Hubo una vez un bosque de árboles pequeñitos que crecían
todos a la vez. Había sido plantados por un anciano labrador
que cuidaba de que todos crecieran rectos y sanos.
Pero aquel lugar era un sitio de fuertes vientos,
y los pequeños árboles preferían evitar las molestias
del aire encogiéndose y torciendo sus troncos y ramitas.
El anciano, sabiendo que de aquella manera no
podrían crecer bien, se esforzaba en enderezarlos,
y dedicaba horas y horas a atar sus finos troncos
a las estacas y varas que plantaba junto a cada árbol,
con la esperanza de que comprendieran que
hacía todo aquello por el bien de sus amados árboles.
Pero aquellos árboles caprichosos no tenían ganas
de aguantar el viento. Daba igual que el viejo les
prometiera que cuando fueran altos y rectos el aire
no les molestaría. Siempre se las apañaban para doblarse
y retorcerse, y seguir escondiéndose del viento.
Sólo uno de aquellos árboles, uno que estaba
situado justo en el centro del bosque, se esforzaba
por seguir creciendo erguido, y aguantaba
con paciencia las travesuras del fastidioso viento.
Pasaron los años, y el viejo murió. Y desde entonces,
los árboles pudieron crecer a su aire, torciéndose
y protegiéndose del viento como quisieron, sin que
nadie les molestara. Todos, excepto aquel árbol
del centro del bosque, que siguió decidido a crecer como debía hacerlo un árbol.

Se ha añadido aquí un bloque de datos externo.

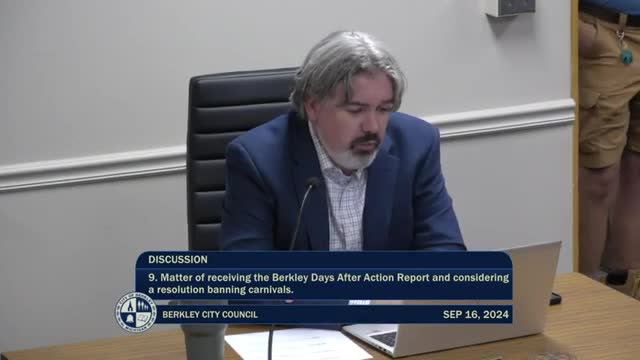Click the white chair-rail molding on left wall
Image resolution: width=640 pixels, height=360 pixels.
point(93,168)
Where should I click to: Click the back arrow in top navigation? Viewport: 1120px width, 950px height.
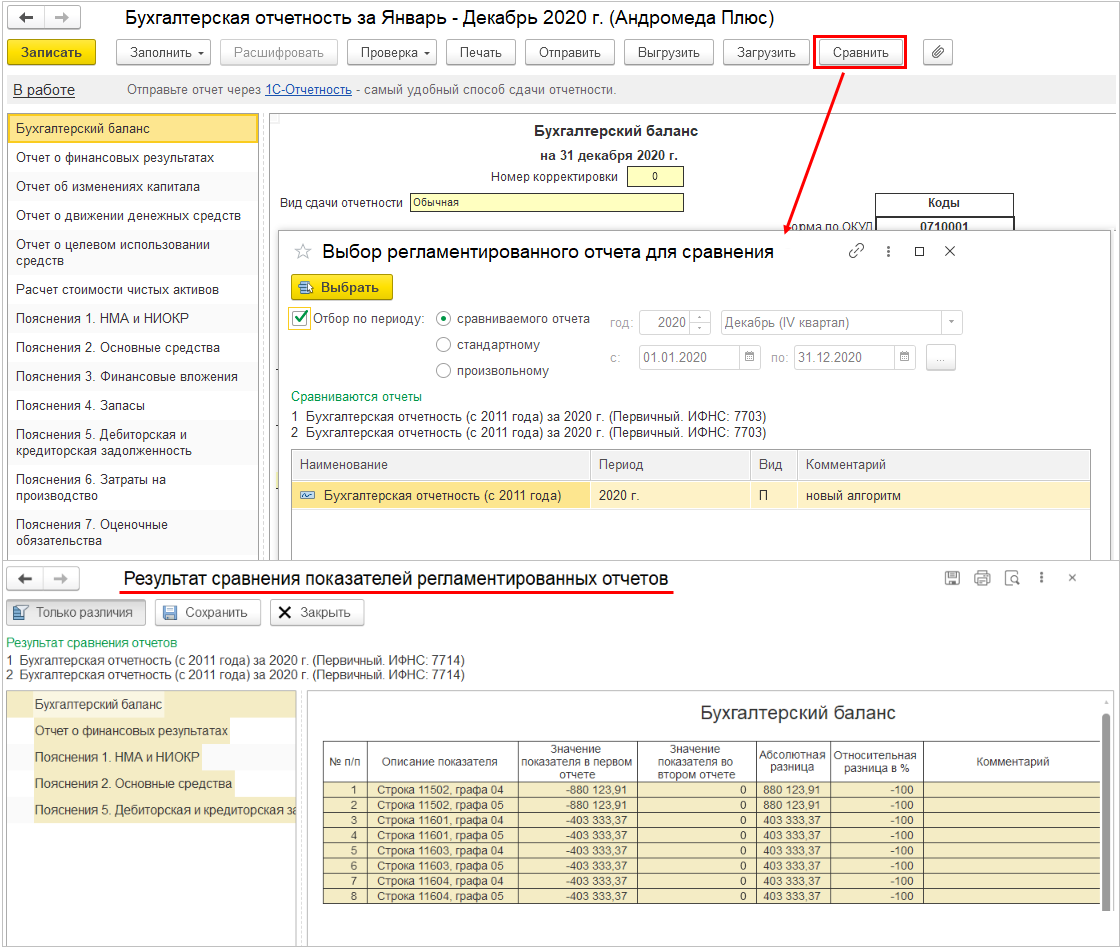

Pero a medida que el bosque crecía, y los árboles
se hacían más gruesos y robustos, comenzaron
a sentir crujidos en su interior. Sus ramas y sus troncos
necesitaban seguir creciendo, pero los árboles estaban
tan retorcidos que ese crecimiento imparable
sólo les provocaba un dolor y sufrimiento
aún mayor que el que se habían ahorrado
evitando el viento. Cada día y cada noche, en
lo profundo del bosque, podían escucharse
los ruidos y chasquidos de los árboles, como
si fueran quejidos y sollozos. Y en los alrededores
comenzaron a conocer aquel lugar como el bosque de los lamentos.

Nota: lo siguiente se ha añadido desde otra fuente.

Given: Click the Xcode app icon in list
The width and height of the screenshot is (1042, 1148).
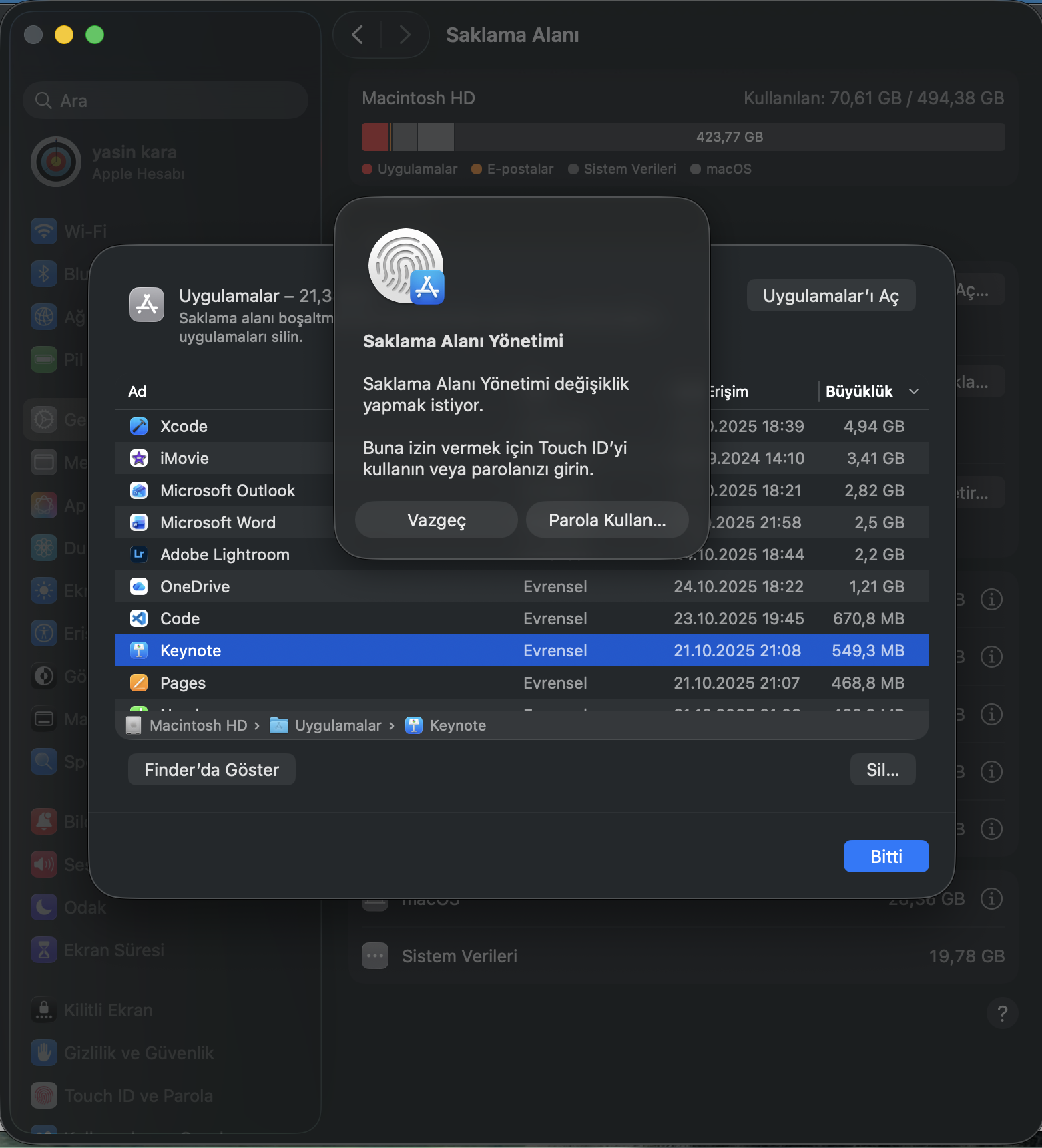Looking at the screenshot, I should (139, 426).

Y era un lugar con un encanto especial, pues justo
en el centro, rodeado de miles de árboles de poca altura,
llenos de nudos y torceduras, se alzaba un impresionante
árbol, largo y recto como ninguno. Y ese árbol, el único
que nunca crujía, siguió creciendo y creciendo sin tener
que preocuparse del siempre travieso viento y sus amigas las brisas.